**TASK SET:**
1/ Reproduce the passage of the text on the Condensations workshops that begins at the words "The work shown" and stops after the words "of adaptive possibilities.".
2/ According to the text on the Condensations workshops, which university hosted Condensations 3.0?
3/ Decide whether each statement agrees with the text on the Condensations workshops, and answer yes or no for each with the deciding words quoted from the text: (a) Condensations 3.0 took place in Patagonia, Chile. (b) The events in Singapore lasted three full days. (c) The sites for "Condensations, Part 03" are located in Manhattan.

**SELECTED EXCERPT:**
..........
This all-day workshop brought together five international institutions of higher education, their faculty and students to work with various local, national and international stakeholders on one of three particular communities and sites in NYC. One of three parts, this was the last event Pratt hosted for the UN Water Conference.
Representing three water challenged urban typologies (Inland, Island, Tributary), “Condensations, Part 03” sought differing scales and approaches for the development of nature-based green, gray, blue infrastructures and complementary non-structural solutions.
Located in Brooklyn and Queens, the sites represent a sampling of water challenges facing Long Island (the densest island in the US and 17th densest on the planet) and the 32–46 islands comprising the NYC Archipelago.
Teams were formed across sectors including a mix of students, academic leads, industry experts, government officials, community organizations, representatives from the UN and NGOs. Non-human AI counterparts visualizing conversations and input from teams, trained and monitored by Pratt students.
The work shown here foregrounds collaborations with Artificial Intelligence engines; a counterpart to the workshop and each team’s envisioning of their proposals. Trained and monitored by Pratt students alongside each cross cutting team, the AI imagining serves as a complementary set of adaptive possibilities.
Please email CCA-NYC@pratt.edu for full report booklet
This one-and-a-half day suite of events brought together students/ faculty from Pratt Institute and SUTD alongside the leadership of various Singaporean governmental organizations to discuss and propose methods of climate adaptation along the Eastern coastal region of Singapore; the second densest country on an island.
Looking at defending, wilding and absorbing, three teams studied green/gray/blue adaptive infrastructures using coastal to inland, lowland to upland, localized, neighborhood “transects” perpendicular to the shoreline. Each transect spans across the existing coastline, extending out to the proposed boundary of future reclamation.
A fourth team worked parallel to the coast, through an “islanding” scheme that prospectively ties into the transects. The newly formed ecology amplifies and harvests critical water and food resources through a hybridized green/gray/blue infrastructure of artificial barrier islands.
All four teams worked alongside one another using similar Artificial Intelligence workflows as those used in Condensations 1.0 (see description on the reverse wall), as well as base documentation to develop these initial proposals over the course of the full day workshop.
Condensations 3.0, hosted by University Del Desarrollo (UDD) and took place in Patagonia, Chile December 5-11, 2023. The workshop built upon two prior workshops convened in 2023 with the United Nations and Singapore University of Technology and Design. Erdman convened the workshop, alongside UDD leadership and faculty, on an expedition through the Patagonian Archipelago that included over 40 students. Using a fleet of drones and Artificial Intelligence, the focus was to better understand the archipelago’s latent resources, behaviors, opportunities and challenges in the built and natural environment. As with all Condensations workshops, the week-long ensemble of events included discussions, lectures and engagements with various local officials, scientists and other stakeholders in the region.
..........
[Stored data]
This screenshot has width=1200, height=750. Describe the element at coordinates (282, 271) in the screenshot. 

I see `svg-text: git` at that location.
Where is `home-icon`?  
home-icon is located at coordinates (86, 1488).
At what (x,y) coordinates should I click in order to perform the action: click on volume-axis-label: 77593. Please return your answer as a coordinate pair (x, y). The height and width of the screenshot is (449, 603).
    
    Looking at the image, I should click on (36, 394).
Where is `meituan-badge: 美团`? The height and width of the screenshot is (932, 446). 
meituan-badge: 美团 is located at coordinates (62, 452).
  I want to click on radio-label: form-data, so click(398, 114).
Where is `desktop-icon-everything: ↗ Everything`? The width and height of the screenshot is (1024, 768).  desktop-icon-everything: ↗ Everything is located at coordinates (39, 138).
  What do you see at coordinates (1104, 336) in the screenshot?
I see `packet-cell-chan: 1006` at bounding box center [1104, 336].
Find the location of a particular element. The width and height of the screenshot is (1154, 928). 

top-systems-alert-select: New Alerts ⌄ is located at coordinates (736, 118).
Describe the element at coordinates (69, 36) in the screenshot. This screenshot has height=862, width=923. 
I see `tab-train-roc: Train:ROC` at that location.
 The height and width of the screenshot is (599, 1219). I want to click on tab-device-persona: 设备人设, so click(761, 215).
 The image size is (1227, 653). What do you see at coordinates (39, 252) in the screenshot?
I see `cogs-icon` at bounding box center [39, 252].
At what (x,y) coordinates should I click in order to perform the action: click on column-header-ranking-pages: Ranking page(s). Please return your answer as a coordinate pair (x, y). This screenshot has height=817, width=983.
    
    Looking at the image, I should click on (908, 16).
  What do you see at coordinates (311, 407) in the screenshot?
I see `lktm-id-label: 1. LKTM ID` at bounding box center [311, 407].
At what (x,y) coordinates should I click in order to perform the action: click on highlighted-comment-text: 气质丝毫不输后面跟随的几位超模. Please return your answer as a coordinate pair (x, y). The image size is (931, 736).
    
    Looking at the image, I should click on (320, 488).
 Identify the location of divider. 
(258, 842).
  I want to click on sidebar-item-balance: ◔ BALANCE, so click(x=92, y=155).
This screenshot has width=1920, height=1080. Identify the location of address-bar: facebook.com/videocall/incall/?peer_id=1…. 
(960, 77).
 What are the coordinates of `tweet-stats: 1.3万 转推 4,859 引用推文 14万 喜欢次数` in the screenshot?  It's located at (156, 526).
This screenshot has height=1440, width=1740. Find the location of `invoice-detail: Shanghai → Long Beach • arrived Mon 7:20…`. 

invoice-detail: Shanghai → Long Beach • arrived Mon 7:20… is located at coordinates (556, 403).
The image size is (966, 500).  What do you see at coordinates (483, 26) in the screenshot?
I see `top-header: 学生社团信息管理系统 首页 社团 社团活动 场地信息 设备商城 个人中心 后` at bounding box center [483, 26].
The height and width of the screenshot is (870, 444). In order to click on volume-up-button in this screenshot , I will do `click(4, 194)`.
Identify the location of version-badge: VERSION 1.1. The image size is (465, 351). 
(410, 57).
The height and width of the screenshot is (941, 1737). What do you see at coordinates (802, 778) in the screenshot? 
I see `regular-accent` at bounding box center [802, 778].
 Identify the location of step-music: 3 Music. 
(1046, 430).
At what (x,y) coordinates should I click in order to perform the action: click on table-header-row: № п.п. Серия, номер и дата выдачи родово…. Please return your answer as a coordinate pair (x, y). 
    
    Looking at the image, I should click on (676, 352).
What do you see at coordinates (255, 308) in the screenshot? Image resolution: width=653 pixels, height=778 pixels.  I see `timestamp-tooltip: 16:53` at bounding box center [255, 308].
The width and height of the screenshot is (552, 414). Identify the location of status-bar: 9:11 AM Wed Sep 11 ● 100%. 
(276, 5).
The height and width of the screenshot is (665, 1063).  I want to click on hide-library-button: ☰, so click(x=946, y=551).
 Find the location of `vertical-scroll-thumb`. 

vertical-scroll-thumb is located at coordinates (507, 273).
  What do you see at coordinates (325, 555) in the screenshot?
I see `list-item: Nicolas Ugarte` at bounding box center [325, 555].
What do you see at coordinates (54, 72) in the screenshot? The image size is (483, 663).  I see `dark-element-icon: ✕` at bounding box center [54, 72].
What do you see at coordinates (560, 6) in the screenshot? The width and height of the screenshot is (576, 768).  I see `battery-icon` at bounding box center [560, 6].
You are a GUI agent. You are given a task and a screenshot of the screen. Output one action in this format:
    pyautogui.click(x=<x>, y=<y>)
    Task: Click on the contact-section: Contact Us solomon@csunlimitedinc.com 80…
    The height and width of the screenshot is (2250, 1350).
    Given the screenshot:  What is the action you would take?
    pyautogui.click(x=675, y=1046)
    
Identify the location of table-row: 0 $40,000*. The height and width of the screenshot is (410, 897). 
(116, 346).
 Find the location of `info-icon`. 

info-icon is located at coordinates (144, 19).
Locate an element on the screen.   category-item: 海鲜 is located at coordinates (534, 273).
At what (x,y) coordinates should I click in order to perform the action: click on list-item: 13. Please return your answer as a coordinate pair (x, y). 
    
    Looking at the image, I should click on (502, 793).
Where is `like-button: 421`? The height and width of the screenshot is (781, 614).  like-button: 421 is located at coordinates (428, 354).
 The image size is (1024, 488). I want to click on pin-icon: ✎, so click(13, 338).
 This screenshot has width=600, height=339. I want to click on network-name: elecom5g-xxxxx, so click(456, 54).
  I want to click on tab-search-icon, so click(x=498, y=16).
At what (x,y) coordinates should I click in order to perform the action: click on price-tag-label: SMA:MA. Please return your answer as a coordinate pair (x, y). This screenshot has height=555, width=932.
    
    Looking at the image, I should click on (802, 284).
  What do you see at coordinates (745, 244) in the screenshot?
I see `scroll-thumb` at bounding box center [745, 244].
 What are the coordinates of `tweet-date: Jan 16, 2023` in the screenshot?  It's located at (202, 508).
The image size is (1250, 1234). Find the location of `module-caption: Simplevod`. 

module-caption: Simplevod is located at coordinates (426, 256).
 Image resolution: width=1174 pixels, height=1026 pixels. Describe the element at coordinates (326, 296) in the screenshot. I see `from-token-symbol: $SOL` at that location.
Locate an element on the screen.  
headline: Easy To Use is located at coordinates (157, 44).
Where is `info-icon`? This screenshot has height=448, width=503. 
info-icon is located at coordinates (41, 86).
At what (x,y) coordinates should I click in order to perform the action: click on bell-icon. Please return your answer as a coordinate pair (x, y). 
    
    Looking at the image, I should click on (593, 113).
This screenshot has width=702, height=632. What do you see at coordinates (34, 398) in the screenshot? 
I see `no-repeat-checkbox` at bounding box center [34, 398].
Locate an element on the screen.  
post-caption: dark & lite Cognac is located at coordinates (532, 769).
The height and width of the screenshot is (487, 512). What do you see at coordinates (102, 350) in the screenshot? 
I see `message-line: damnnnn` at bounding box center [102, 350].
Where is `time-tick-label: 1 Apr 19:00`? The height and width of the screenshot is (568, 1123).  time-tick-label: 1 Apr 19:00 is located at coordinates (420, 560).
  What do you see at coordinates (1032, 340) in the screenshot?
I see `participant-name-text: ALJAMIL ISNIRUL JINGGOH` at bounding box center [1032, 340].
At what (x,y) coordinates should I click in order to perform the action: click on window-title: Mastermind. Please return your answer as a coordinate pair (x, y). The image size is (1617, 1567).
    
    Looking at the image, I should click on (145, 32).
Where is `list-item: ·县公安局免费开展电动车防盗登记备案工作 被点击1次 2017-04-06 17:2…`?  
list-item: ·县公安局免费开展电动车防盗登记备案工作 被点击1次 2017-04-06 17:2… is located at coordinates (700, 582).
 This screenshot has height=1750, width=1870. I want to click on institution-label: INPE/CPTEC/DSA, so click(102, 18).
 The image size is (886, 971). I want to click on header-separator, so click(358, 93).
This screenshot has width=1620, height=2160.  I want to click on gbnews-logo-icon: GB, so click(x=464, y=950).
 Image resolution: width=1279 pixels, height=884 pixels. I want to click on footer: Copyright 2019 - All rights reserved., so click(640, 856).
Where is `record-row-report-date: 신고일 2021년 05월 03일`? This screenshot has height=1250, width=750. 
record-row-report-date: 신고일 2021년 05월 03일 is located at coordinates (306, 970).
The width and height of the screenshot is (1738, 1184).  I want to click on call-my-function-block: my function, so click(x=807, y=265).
..........
**ANSWERS FOR THIS EXERCISE:**
1/
The work shown here foregrounds collaborations with Artificial Intelligence engines; a counterpart to the workshop and each team’s envisioning of their proposals. Trained and monitored by Pratt students alongside each cross cutting team, the AI imagining serves as a complementary set of adaptive possibilities.

2/ University Del Desarrollo (UDD).

3/
(a) Yes: "took place in Patagonia, Chile December 5-11, 2023"
(b) No: "This one-and-a-half day suite of events"
(c) No: "Located in Brooklyn and Queens"